ズドン、と――術者の亡き後の氷のドームを突き破って出てきた雷神は、既に《バッテリー》で全回復している。
「あ……」
炎魔が呆気に取られて見つめていると、雷神はニッと笑った。
「今のは死ぬかと思ったぜ――――」
《バッテリー》の効果によって雷神の《タイムストップ》は封じられてしまった――しかし、それにしても雷神は今度は《獄焔焦》戦のように取り乱したりしない。
良い気分だった――生まれ変わったような気持ちだ――それは、死の危険に晒されたことによって、新たな力の覚醒を予感していたのだ。
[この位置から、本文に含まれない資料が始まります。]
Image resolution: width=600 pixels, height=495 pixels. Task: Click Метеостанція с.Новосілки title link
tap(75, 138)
「感謝するぜ炎魔――あんたがこんな舞台を用意してくれなかったら――もしくは、俺を何度も半殺しにしてくれなかったら、こんな良い気持ちにはなれなかったんだからなっ!」
雷神が両手を重ね合わせると、途端に炎の怪光線が放出された――それはかつて《流砂丸》が使っていた《フレイムデストロイ》の
「ぐあああっ!」
炎魔は炎に焼かれて逃げ惑う――熱線化した炎に対しては、炎の化身の炎魔といえどもダメージを受けるのだ。
「はっはっはっは――散々焼いてくれやがって――その礼をたっぷりしてやらないとなっ」
「――――!」
その光景を見て、風神愚島は目を見張った。額を伝う汗を拭いつつ思わずいう。
「ついに――怖れていたことが現実になってしまった――!」
それは紛うことなく、雷神の新たな異能の覚醒の瞬間だ――――そればかりか、雷神が宿した異能はこともあろうにコピー能力だったのだ。
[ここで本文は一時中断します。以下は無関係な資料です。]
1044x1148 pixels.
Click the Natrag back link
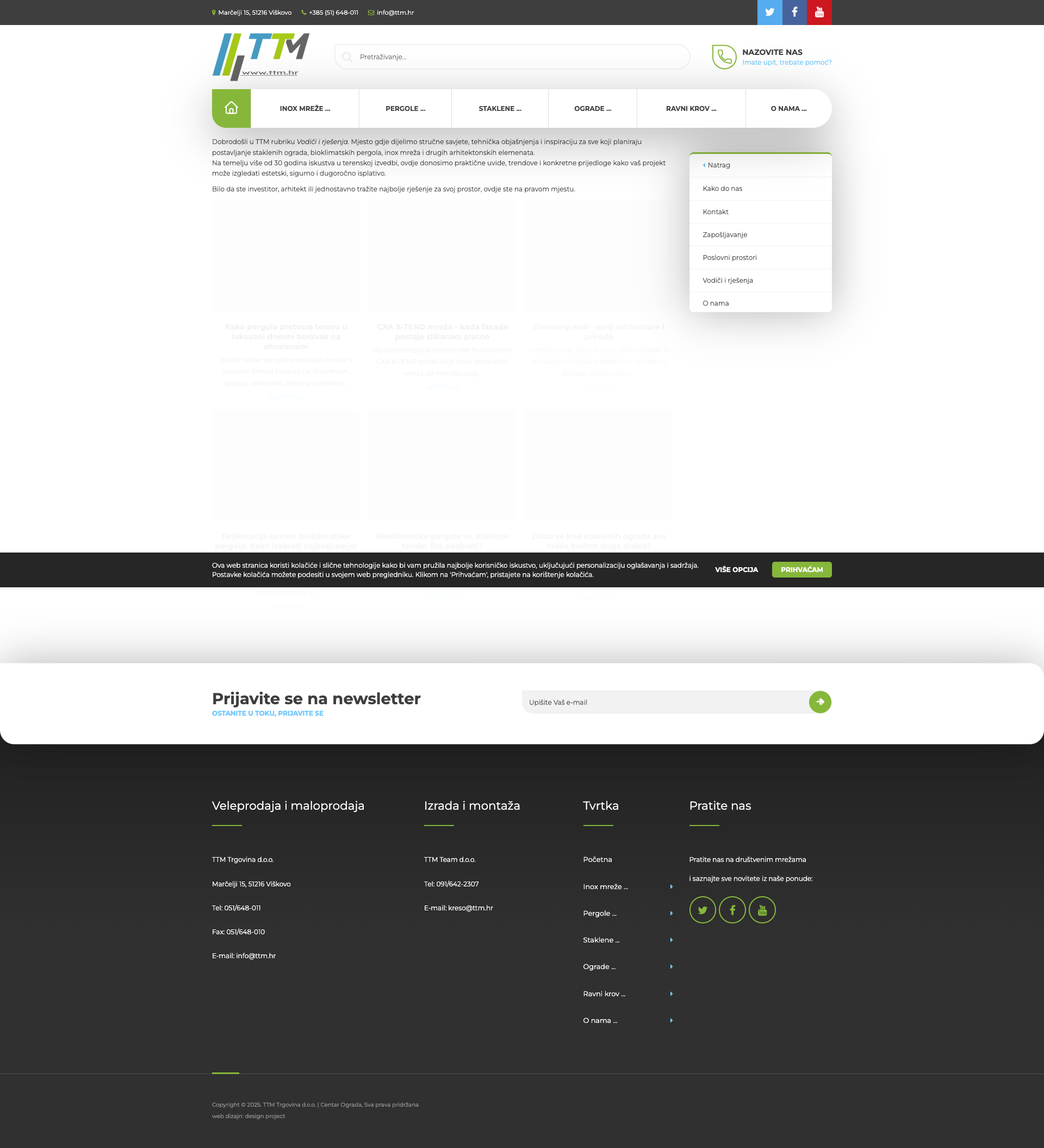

《炎熱千拾郎》の持つ《焔映刀》や《流砂丸》の《ファイアデビル》のようにリスクや制約がどの程度影響しているかは不明だが――少なくとも《流砂丸》の《レイズフレイム》を容易く使っていることから鑑みるに難しいことではないらしい。
こうなると、雷神打倒は一刻の猶予も争う緊急事態だった――強力な異能者と戦うたびに日増しに強くなっていく雷神をこれ以上泳がしておくことはできない。
「こいつは――――やむをえん……――」
風神愚島は外野の対岸で腕を組み戦況を見守っている《三界神》をぎろりと睨みつけた。そして、仮設された鉄柵を乗り越えてフィールドに乱入する。
「「――――――!」」
誰しもが息を飲んだ瞬間だった。